Retype the lines below exactly, starting at the line that contains "Click the add" and ending after the line that contains "click(x=15, y=26)".

++++++

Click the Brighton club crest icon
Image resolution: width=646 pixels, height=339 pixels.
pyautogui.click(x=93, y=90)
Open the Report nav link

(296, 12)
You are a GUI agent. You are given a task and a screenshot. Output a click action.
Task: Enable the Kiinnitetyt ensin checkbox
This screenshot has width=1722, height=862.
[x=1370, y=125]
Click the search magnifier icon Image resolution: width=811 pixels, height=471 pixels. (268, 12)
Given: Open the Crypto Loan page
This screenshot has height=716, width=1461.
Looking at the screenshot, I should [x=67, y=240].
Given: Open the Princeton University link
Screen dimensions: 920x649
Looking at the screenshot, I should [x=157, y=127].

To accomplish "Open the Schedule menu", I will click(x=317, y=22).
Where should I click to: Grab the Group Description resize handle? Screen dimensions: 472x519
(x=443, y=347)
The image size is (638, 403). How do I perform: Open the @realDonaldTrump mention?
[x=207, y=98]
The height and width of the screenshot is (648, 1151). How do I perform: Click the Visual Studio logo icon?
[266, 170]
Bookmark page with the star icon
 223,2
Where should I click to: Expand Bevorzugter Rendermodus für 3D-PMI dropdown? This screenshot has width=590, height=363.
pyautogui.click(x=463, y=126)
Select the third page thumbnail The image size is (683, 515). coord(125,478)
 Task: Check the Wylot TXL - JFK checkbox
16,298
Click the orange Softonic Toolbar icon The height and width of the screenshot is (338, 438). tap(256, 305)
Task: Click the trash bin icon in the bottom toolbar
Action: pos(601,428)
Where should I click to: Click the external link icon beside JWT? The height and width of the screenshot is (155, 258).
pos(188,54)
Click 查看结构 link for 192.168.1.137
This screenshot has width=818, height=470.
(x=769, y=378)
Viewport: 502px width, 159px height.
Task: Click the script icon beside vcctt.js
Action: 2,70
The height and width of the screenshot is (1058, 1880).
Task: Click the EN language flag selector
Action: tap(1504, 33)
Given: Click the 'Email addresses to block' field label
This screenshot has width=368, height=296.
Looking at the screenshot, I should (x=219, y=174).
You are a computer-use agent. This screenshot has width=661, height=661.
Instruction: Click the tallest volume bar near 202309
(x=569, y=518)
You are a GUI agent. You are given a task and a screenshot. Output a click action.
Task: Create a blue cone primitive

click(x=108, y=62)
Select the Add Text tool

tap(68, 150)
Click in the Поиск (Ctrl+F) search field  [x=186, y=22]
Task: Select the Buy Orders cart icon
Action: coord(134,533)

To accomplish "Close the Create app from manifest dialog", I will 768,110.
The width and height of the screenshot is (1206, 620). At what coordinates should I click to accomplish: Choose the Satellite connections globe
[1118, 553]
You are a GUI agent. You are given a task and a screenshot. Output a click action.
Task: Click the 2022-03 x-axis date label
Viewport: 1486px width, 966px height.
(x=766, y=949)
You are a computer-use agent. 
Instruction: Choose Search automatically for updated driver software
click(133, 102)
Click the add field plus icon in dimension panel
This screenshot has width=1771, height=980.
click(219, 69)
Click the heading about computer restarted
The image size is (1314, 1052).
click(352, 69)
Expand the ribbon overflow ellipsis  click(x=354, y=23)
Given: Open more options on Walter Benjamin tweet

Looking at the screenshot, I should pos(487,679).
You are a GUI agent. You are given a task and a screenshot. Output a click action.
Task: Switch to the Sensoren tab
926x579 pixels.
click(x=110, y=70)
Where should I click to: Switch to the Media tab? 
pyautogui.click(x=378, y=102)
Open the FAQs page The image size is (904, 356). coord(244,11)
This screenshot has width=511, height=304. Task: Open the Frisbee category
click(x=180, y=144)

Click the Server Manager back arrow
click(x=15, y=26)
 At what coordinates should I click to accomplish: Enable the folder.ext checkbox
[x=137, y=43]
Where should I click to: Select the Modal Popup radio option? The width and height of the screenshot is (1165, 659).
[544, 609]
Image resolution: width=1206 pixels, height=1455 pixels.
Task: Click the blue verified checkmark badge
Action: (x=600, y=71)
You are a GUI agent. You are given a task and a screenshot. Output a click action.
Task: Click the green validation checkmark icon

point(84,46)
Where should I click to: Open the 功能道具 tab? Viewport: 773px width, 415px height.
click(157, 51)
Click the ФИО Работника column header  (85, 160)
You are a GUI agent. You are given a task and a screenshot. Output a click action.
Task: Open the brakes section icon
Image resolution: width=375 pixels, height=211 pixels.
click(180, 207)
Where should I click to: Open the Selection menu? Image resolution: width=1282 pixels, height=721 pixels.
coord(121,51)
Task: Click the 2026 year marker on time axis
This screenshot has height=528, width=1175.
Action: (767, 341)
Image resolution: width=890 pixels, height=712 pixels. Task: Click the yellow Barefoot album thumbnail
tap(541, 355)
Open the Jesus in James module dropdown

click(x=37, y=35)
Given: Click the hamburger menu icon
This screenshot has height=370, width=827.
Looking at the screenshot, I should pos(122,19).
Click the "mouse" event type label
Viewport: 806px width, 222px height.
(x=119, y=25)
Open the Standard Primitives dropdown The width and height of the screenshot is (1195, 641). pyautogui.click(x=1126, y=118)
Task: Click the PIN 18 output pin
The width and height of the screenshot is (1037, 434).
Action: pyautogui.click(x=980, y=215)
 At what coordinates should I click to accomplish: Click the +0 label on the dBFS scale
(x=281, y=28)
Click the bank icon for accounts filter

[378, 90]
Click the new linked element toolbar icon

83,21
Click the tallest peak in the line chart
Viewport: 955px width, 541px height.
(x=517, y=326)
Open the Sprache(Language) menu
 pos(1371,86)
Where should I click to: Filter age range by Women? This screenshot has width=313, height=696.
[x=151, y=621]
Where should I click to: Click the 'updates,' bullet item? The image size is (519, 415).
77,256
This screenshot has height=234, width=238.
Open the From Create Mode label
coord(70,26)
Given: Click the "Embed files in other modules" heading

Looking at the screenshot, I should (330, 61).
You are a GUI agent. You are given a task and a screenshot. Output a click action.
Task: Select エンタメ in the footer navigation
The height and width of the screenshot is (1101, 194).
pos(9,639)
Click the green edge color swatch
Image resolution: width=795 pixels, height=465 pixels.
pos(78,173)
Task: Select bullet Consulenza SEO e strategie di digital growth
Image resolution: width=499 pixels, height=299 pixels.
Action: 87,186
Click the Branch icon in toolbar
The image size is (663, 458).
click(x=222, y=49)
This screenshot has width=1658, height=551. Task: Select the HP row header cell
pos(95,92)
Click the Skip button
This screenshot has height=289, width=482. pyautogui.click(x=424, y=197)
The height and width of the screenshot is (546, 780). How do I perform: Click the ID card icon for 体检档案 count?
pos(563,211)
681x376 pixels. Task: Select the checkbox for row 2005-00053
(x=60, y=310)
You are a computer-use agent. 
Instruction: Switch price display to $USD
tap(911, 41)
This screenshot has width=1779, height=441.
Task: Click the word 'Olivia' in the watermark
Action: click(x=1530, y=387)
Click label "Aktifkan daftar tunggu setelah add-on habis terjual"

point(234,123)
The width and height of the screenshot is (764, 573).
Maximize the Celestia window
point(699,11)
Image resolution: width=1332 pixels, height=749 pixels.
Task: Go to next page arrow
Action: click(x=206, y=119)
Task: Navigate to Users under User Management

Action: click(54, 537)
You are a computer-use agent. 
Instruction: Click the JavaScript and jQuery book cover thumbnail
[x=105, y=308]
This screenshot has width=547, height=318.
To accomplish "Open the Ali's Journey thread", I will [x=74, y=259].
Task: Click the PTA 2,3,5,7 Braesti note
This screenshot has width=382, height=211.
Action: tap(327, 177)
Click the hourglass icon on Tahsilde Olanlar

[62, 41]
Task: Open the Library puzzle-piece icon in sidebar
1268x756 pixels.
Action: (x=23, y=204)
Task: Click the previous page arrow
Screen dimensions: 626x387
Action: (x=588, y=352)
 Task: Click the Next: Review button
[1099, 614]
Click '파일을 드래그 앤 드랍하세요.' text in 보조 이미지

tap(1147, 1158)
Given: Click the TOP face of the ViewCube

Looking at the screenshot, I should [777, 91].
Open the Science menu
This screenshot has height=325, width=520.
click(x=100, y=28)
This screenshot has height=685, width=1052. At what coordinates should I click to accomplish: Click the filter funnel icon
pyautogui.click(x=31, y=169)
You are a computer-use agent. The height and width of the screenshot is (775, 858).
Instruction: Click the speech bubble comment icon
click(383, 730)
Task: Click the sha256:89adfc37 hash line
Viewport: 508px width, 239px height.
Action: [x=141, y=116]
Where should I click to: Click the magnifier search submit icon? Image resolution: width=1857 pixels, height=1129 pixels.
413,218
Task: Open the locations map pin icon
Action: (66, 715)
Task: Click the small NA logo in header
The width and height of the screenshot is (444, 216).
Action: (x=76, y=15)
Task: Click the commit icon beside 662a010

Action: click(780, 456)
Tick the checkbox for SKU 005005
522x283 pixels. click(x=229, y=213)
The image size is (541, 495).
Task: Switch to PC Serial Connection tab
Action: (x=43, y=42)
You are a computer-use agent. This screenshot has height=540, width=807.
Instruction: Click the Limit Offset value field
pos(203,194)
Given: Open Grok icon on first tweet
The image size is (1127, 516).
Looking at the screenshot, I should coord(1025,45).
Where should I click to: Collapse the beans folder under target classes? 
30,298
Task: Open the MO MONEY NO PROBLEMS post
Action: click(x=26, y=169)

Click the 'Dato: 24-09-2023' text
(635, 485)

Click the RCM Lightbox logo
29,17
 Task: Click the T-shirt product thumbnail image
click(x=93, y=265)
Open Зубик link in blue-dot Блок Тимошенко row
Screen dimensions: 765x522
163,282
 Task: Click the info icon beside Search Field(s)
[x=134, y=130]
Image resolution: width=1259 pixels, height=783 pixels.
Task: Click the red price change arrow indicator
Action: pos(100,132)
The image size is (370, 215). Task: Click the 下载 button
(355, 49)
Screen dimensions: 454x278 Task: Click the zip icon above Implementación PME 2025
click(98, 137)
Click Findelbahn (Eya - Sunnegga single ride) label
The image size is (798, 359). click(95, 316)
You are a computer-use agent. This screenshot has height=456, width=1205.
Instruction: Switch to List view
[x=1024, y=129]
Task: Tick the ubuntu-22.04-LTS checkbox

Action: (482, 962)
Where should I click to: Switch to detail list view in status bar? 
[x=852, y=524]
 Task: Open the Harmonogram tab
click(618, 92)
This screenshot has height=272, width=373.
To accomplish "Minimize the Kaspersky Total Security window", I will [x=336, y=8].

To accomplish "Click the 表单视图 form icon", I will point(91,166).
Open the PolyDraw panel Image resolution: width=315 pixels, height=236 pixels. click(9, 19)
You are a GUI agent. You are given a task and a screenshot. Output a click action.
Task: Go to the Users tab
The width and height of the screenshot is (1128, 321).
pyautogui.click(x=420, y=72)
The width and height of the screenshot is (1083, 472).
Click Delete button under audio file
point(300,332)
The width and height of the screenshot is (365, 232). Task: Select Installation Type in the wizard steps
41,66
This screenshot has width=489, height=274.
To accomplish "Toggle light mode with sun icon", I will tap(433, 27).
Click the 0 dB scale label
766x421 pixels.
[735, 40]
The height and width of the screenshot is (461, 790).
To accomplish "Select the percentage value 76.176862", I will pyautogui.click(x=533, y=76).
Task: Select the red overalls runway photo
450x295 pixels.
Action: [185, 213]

++++++

Response:
Click the add field plus icon in dimension panel
This screenshot has width=1771, height=980.
click(219, 69)
Click the heading about computer restarted
The image size is (1314, 1052).
click(352, 69)
Expand the ribbon overflow ellipsis  click(x=354, y=23)
Given: Open more options on Walter Benjamin tweet

Looking at the screenshot, I should pos(487,679).
You are a GUI agent. You are given a task and a screenshot. Output a click action.
Task: Switch to the Sensoren tab
926x579 pixels.
click(x=110, y=70)
Where should I click to: Switch to the Media tab? 
pyautogui.click(x=378, y=102)
Open the FAQs page The image size is (904, 356). coord(244,11)
This screenshot has width=511, height=304. Task: Open the Frisbee category
click(x=180, y=144)

Click the Server Manager back arrow
click(x=15, y=26)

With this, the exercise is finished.